Missing Training Data Count and Percentage
Variable Missing Data	Number of Records	Share of Total
TEAM_BATTING_HBP	2085	92%
TEAM_BASERUN_CS	772	34%
TEAM_FIELDING_DP	286	13%
TEAM_BASERUN_SB	131	5.8%
TEAM_BATTING_SO	102	4.5%
TEAM_PITCHING_SO	102	4.5%

mlb_test %>% 
  gather(variable, value) %>%
  filter(is.na(value)) %>%
  group_by(variable) %>%
  tally() %>%
  mutate(percent = n / nrow(mlb_test) * 100) %>%
  mutate(percent = paste0(round(percent, ifelse(percent < 10, 1, 0)), "%")) %>%
  arrange(desc(n)) %>%
  rename(`Variable Missing Data` = variable,
         `Number of Records` = n,
         `Share of Total` = percent) %>%
  kable(caption="<center>Missing Test Data Count and Percentage", align = "c") %>% 
  kable_styling(latex_options="scale_down", c("striped", "hover", "condensed", full_width=F))
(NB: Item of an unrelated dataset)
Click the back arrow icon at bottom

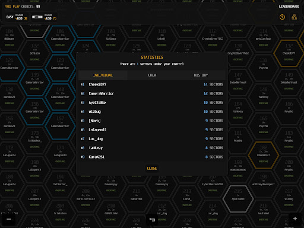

Missing Test Data Count and Percentage
Variable Missing Data	Number of Records	Share of Total
TEAM_BATTING_HBP	240	93%
TEAM_BASERUN_CS	87	34%
TEAM_FIELDING_DP	31	12%
TEAM_BATTING_SO	18	6.9%
TEAM_PITCHING_SO	18	6.9%
TEAM_BASERUN_SB	13	5%

The amount of missing values in the training and test datasets for TEAM_BATTING_HBP is exceptionally large, missing 92% and 93% of its values, respectively. If we imputed the missing values for an amount that large, the results would lack natural variation that could result in an effective model. Combined with their low correlation to TARGET_WINS, we decided to drop the column in the training and test data. For the other variables with missing values, we used a K-Nearest Neighbor function from the VIM package to impute the missing values.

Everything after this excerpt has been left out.